Prima legge: istituzione di una commissione antimafia. Seconda legge: istituzione di una commissione sulle attività criminali connesse al ciclo dei rifiuti. Terza legge: ratifica del trattato di Istanbul sulla violenza nei confronti delle donne. Quarta legge: ratifica del trattato delle Nazioni unite sul commercio delle armi. Dunque, due provvedimenti interni al palazzo e due prese d’atto di testi scritti altrove. Nient’altro, secondo la tradizione recente e consolidata secondo cui in aula non si fa che mettere il timbro sull’opera del Consiglio dei ministri.
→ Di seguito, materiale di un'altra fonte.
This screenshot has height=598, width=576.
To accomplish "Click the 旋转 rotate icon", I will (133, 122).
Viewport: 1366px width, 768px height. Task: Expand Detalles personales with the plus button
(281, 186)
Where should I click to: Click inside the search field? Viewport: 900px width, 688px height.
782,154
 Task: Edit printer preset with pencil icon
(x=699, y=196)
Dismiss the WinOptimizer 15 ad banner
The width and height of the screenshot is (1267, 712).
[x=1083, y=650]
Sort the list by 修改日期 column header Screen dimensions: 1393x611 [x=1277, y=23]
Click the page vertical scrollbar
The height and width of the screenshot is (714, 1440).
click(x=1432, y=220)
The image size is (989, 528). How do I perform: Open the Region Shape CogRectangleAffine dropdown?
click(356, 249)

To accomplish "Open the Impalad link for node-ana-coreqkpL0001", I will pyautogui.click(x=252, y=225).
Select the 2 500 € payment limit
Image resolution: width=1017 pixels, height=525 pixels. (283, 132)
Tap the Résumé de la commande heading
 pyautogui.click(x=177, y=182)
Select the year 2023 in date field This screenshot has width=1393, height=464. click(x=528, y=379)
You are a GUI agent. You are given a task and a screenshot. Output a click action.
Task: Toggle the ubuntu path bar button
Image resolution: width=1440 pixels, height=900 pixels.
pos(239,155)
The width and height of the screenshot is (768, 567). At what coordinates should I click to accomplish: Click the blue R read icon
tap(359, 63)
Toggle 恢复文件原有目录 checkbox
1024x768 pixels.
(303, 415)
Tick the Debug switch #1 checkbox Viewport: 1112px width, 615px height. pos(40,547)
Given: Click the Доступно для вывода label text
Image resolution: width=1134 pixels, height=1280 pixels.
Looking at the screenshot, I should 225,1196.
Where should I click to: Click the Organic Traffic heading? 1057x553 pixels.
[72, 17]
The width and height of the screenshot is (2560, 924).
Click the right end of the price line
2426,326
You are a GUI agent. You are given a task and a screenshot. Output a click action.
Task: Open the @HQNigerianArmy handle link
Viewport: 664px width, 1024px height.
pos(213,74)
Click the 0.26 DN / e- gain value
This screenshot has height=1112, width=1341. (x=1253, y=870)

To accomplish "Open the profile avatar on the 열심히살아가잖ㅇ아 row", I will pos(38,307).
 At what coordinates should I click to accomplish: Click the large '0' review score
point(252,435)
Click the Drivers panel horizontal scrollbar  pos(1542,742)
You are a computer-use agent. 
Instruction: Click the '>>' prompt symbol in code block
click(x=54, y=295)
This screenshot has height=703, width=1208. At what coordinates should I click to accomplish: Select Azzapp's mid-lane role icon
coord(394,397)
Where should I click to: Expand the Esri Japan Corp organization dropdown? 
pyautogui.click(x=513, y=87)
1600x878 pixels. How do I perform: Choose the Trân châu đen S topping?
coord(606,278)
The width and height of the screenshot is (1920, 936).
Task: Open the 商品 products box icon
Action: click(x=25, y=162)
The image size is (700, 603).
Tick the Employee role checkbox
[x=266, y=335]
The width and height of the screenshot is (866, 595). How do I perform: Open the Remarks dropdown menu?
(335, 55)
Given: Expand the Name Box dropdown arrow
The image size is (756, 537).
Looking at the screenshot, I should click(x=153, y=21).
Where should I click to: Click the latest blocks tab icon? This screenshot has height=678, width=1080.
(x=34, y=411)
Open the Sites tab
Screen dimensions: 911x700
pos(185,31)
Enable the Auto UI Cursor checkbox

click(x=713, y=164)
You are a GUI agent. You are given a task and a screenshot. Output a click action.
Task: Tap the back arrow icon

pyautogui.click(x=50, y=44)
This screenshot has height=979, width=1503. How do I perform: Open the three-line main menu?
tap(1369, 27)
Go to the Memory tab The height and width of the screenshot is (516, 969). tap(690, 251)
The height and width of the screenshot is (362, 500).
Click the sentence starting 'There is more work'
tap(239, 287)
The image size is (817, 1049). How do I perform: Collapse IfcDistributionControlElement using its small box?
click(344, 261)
Le altre diciotto leggi approvate appartengono infatti all’esecutivo: oltre alla legge di stabilità e a qualche correzione di conti, sono tutti decreti convertiti, come si dice in gergo. I decreti sono leggi scritte dal governo, immediatamente esecutive e che però, per ottenere uno status definitivo, debbono essere approvate entro sessanta giorni. Li ricorderete: il decreto del fare, il decreto svuotacarceri, il decreti anti-femminicidio, il decreto Ilva, il decreto salva pubblica amministrazione, il decreto cultura e così via.
È dal novembre del 2011, cioè da quando Silvio Berlusconi lasciò palazzo Chigi a Mario Monti, e all’inaugurazione dell’età delle larghe intese, che i parlamentari, liberati dalla guerra politica quotidiana, dovrebbero occuparsi di mettere insieme qualche leggina utile alla vita di tutti i giorni. Si era partiti, in quel novembre 2011, con l’idea che c’era tempo di fare un intervento ciccioso – altro che leggine – e cioè le riforme istituzionali e la estenuante legge elettorale di cui si è in attesa da sempre. È dovuto arrivare un extraparlamentare, e cioè Matteo Renzi, per mettere in movimento qualcosa, poiché si era ancora fermi alle decine di proposte inconciliabili residenti in commissione, al lavoro non frenetico dei saggi, alle dotte e inconcludenti discussioni. A Montecitorio, come a Palazzo Madama, si giustificano col blocco imposto proprio da Enrico Letta e dai suoi, che comprende anche quindici fiducie oltre al lavoro sui decreti. Ecco che cosa ci ha raccontato ieri il presidente di una commissione della Camera che, per il suo ruolo, esige l’anonimato: «In commissione arrivano testi che dobbiamo accettare per come sono. Molti propongono emendamenti, ne propongono anche troppi, ma tanto dal governo ci dicono di eliminarli e noi, per via della crisi, della stabilità eccetera, li eliminiamo. Però tutti i disegni di legge dei parlamentari vanno in coda».
È anche vero che di tempo se ne perde molto. Le snervanti e inutili giornate destinate alla sfiducia individuale – stavolta per i ministri Angelino Alfano e Annamaria Cancellieri – sono bandierine piantate su un terreno che, si sa, non verrà mai conquistato. L’ostruzionismo, di cui i Cinque Stelle sono diventati discreti utilizzatori, è una pratica sacra, ultimamente stroncata brutalmente per ragioni di Stato; pratica sacra ma anche abusata e quindi sterile. Ancora il presidente di commissione di prima: «Le poche volte in cui riusciamo a prendere in mano testi che non arrivano dal governo, la tendenza è fratricida: a un gruppo interessa soprattutto sgambettare l’altro». Se si butta il naso nell’elenco delle centinaia di disegni di legge depositati – una roba da capogiro – si trovano proposte di istituzione del parco nazionale del Matese e nuove discipline per i musei del mare insieme con idee sulle pene alternative al carcere. Nonostante lo scenario, succede persino che una norma qua e là venga approvata in un ramo del Parlamento, per esempio quella di riforma della diffamazione a mezzo stampa convalidata a Montecitorio. Ora giace da qualche parte in Senato, a togliere i già scarsi argomenti ai sostenitori del bicameralismo perfetto. Il quadretto illustra quanto sia necessaria la revisione dei regolamenti parlamentari, l’abolizione del bicameralismo, la semplificazione della geografia assembleare, dove gruppi e partiti sono esorbitanti. Poi, dimenticato da tutti, servirebbe un aggiornamento dei poteri del premier.